A plataforma de comunicação Discord recebeu um prazo de dez dias úteis para enviar ao governo federal uma proposta que atenda às exigências de proteção aos seus usuários. A definição ocorreu após uma audiência de conciliação realizada nesta quarta-feira (2), conduzida pela Justiça Federal do Distrito Federal.
Assim que a proposta for entregue, a administração pública terá um período de 20 dias úteis para avaliar o conteúdo apresentado. O encontro contou com a participação de representantes da Agência Nacional de Proteção de Dados (ANPD) e da Secretaria de Direitos Digitais do Ministério da Justiça e da Segurança Pública (Sedigi/MJSP).
O Discord é amplamente utilizado por adolescentes e comunidades de jogos online. No entanto, a empresa tem sido alvo de diversas investigações e críticas devido a problemas na verificação da idade dos usuários e falhas nos processos de moderação de conteúdo.
A audiência foi motivada por uma ação movida pela Advocacia-Geral da União (AGU). O órgão busca forçar a plataforma a implementar medidas eficazes para garantir a segurança de mulheres, crianças e adolescentes no ambiente digital, respeitando a legislação brasileira e, especificamente, as normas do ECA Digital.
Além das mudanças estruturais, a ação judicial requer que o Discord seja condenado ao pagamento de uma indenização por danos morais no valor de R$ 500.000,00. O governo federal fundamentou a ação na constatação de que a empresa mantém falhas graves em seus mecanismos de proteção.
A situação tornou-se crítica após a repercussão do caso de uma adolescente de 13 anos, residente no Mato Grosso do Sul, que cometeu suicídio após ser incitada durante uma transmissão ao vivo na plataforma. O caso segue sob investigação policial, com a suspeita de que a maioria dos envolvidos na incitação seja menor de idade.
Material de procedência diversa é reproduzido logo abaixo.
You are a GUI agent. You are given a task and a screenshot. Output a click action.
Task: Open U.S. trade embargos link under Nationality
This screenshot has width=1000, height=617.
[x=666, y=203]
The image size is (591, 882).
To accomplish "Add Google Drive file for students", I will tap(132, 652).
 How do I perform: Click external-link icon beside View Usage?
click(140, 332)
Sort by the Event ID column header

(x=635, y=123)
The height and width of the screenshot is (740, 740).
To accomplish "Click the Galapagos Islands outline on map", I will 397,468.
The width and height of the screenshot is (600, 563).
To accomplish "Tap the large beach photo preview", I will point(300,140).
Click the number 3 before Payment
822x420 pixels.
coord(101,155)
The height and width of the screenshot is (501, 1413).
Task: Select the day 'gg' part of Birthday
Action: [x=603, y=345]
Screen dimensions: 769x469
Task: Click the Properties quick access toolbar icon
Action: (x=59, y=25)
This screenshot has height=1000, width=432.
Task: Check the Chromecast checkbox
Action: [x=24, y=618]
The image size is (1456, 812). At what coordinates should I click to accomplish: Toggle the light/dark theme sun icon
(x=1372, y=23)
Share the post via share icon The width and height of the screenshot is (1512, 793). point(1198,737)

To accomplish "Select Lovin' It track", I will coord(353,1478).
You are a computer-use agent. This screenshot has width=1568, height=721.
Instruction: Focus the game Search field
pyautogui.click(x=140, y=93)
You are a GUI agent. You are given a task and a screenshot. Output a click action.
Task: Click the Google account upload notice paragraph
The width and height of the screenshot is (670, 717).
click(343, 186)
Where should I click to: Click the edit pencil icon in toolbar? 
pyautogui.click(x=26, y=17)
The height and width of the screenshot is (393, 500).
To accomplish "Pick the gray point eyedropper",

Devido à gravidade do episódio, a ANPD determinou a suspensão de todas as transmissões ao vivo do Discord no Brasil desde o dia 12 de agosto. Antes de ingressar com a ação judicial, o governo federal tentou negociar ajustes de controle por meio de um Termo de Ajustamento de Conduta (TAC).
Contudo, as sugestões iniciais da empresa foram consideradas insuficientes para eliminar os riscos apontados pelas autoridades. Apesar de ter recorrido à Justiça, a AGU informou que continua aberta a a possibilidade de um acordo com a plataforma.